The data below is to be written out exactly, with no pictures.

::: Data for this task :::

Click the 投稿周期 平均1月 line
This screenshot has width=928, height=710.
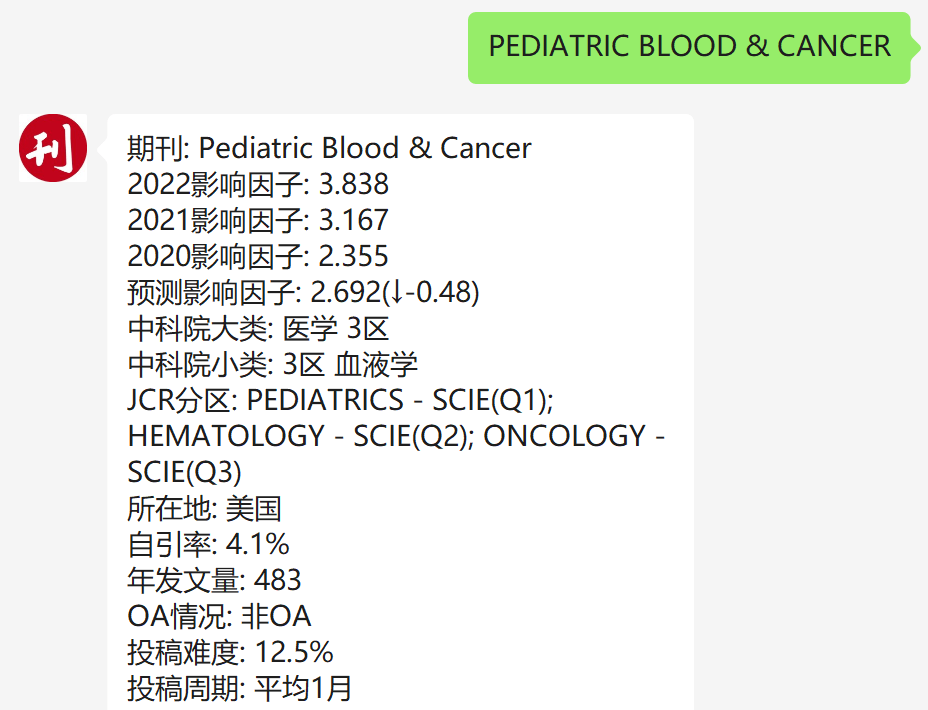point(240,689)
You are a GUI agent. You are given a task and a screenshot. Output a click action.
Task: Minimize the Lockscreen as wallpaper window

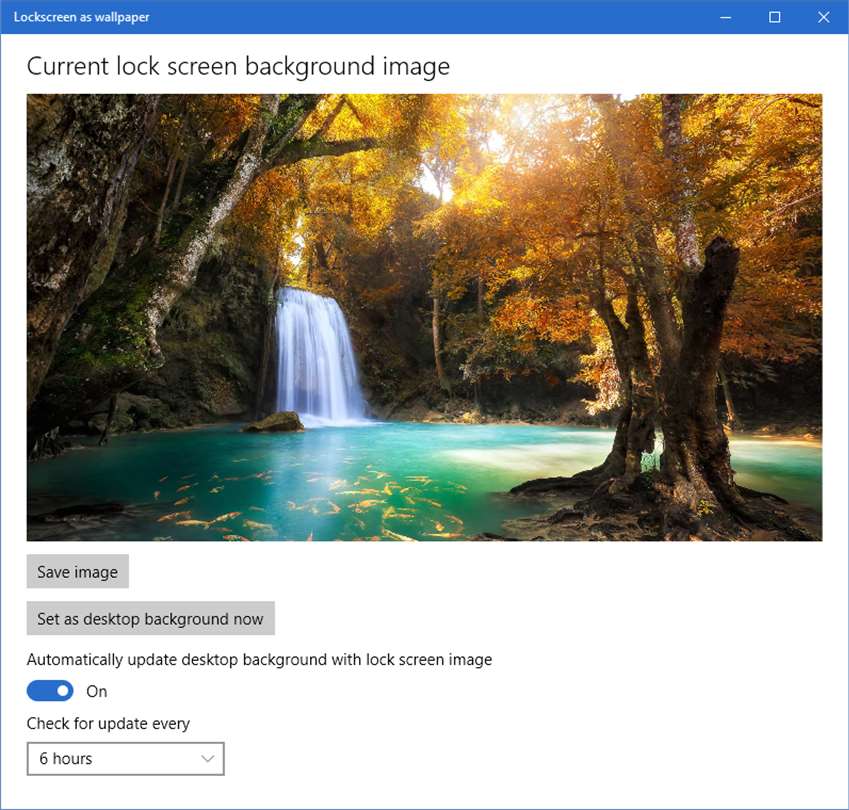(x=726, y=17)
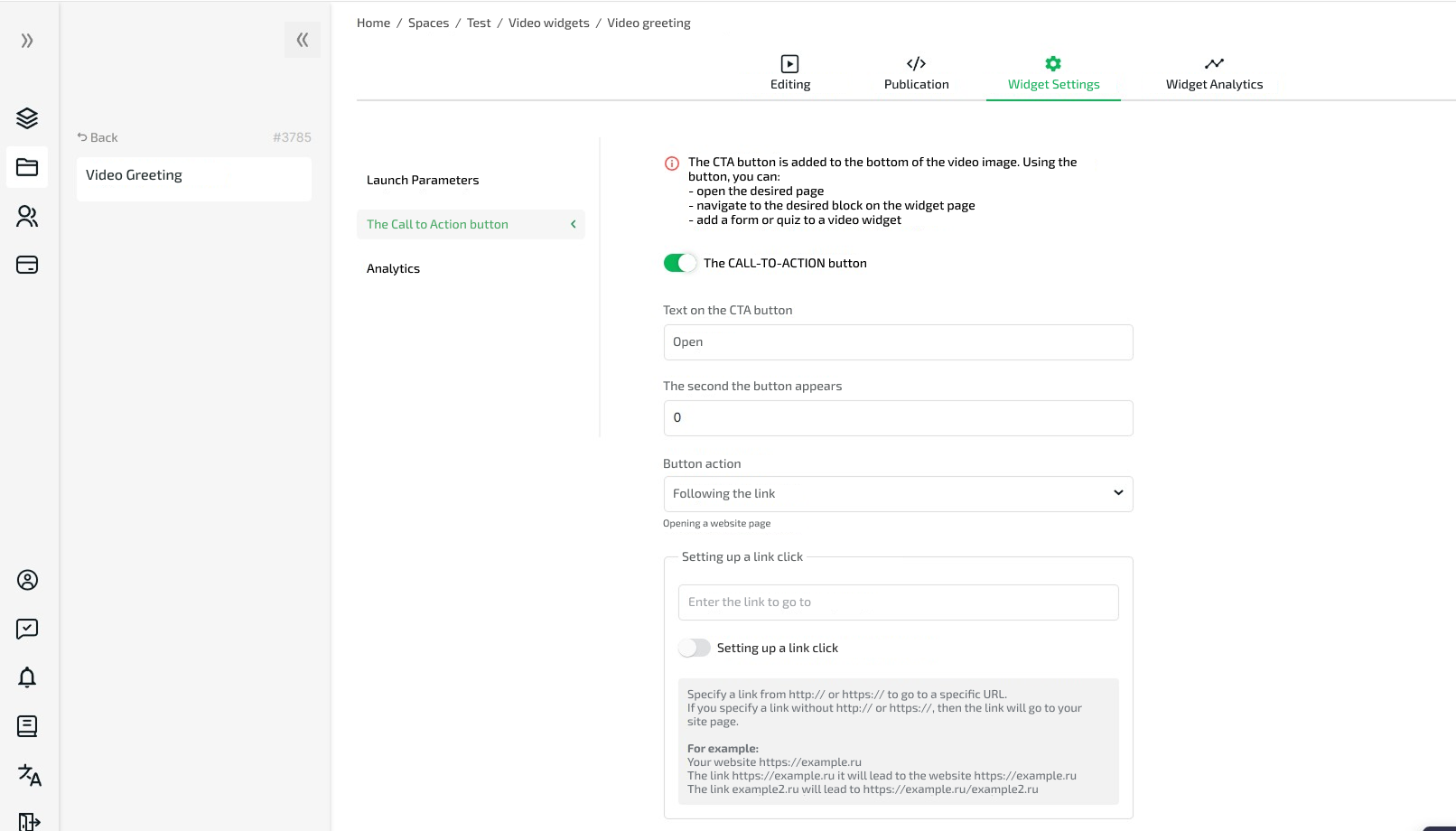Open the folder icon in sidebar
The width and height of the screenshot is (1456, 831).
coord(27,167)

:::

Solution to this exercise:
Click the 投稿周期 平均1月 line
This screenshot has width=928, height=710.
point(240,689)
You are a GUI agent. You are given a task and a screenshot. Output a click action.
Task: Minimize the Lockscreen as wallpaper window

(x=726, y=17)
Open the folder icon in sidebar
The width and height of the screenshot is (1456, 831).
coord(27,167)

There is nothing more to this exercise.